PROBLEM TO SOLVE
Would you write out all of the records that follow, exactly as they stand?

PROVIDED ENTRIES
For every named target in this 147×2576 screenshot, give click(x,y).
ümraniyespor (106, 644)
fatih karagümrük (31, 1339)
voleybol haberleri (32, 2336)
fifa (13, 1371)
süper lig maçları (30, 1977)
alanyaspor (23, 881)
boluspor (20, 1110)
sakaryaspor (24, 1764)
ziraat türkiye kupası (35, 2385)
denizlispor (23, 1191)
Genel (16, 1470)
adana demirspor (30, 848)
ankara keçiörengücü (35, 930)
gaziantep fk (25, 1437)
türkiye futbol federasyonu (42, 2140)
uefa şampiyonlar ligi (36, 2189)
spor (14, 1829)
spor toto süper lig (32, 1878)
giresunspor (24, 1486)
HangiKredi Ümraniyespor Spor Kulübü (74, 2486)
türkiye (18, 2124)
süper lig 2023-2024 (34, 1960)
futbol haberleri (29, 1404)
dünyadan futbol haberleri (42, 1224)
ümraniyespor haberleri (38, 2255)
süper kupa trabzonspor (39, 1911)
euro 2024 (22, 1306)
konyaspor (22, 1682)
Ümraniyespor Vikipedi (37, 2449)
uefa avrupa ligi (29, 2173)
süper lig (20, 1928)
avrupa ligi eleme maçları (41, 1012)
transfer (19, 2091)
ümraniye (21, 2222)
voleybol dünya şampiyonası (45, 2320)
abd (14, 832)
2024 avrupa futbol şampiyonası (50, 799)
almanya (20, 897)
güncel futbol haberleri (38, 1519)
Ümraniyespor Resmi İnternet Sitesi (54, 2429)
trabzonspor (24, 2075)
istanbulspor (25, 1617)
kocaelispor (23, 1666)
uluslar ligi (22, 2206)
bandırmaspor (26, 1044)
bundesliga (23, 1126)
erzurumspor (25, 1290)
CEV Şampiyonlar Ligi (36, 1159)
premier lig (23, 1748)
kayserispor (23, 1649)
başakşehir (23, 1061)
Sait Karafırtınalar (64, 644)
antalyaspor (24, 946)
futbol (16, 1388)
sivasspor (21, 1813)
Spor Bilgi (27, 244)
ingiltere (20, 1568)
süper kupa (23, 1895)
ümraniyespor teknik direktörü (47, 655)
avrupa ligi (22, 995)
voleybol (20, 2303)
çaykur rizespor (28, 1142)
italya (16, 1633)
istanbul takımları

EXPECTED ANSWER
For every named target in this 147×2576 screenshot, give click(x,y).
ümraniyespor (106, 644)
fatih karagümrük (31, 1339)
voleybol haberleri (32, 2336)
fifa (13, 1371)
süper lig maçları (30, 1977)
alanyaspor (23, 881)
boluspor (20, 1110)
sakaryaspor (24, 1764)
ziraat türkiye kupası (35, 2385)
denizlispor (23, 1191)
Genel (16, 1470)
adana demirspor (30, 848)
ankara keçiörengücü (35, 930)
gaziantep fk (25, 1437)
türkiye futbol federasyonu (42, 2140)
uefa şampiyonlar ligi (36, 2189)
spor (14, 1829)
spor toto süper lig (32, 1878)
giresunspor (24, 1486)
HangiKredi Ümraniyespor Spor Kulübü (74, 2486)
türkiye (18, 2124)
süper lig 2023-2024 (34, 1960)
futbol haberleri (29, 1404)
dünyadan futbol haberleri (42, 1224)
ümraniyespor haberleri (38, 2255)
süper kupa trabzonspor (39, 1911)
euro 2024 (22, 1306)
konyaspor (22, 1682)
Ümraniyespor Vikipedi (37, 2449)
uefa avrupa ligi (29, 2173)
süper lig (20, 1928)
avrupa ligi eleme maçları (41, 1012)
transfer (19, 2091)
ümraniye (21, 2222)
voleybol dünya şampiyonası (45, 2320)
abd (14, 832)
2024 avrupa futbol şampiyonası (50, 799)
almanya (20, 897)
güncel futbol haberleri (38, 1519)
Ümraniyespor Resmi İnternet Sitesi (54, 2429)
trabzonspor (24, 2075)
istanbulspor (25, 1617)
kocaelispor (23, 1666)
uluslar ligi (22, 2206)
bandırmaspor (26, 1044)
bundesliga (23, 1126)
erzurumspor (25, 1290)
CEV Şampiyonlar Ligi (36, 1159)
premier lig (23, 1748)
kayserispor (23, 1649)
başakşehir (23, 1061)
Sait Karafırtınalar (64, 644)
antalyaspor (24, 946)
futbol (16, 1388)
sivasspor (21, 1813)
Spor Bilgi (27, 244)
ingiltere (20, 1568)
süper kupa (23, 1895)
ümraniyespor teknik direktörü (47, 655)
avrupa ligi (22, 995)
voleybol (20, 2303)
çaykur rizespor (28, 1142)
italya (16, 1633)
istanbul takımları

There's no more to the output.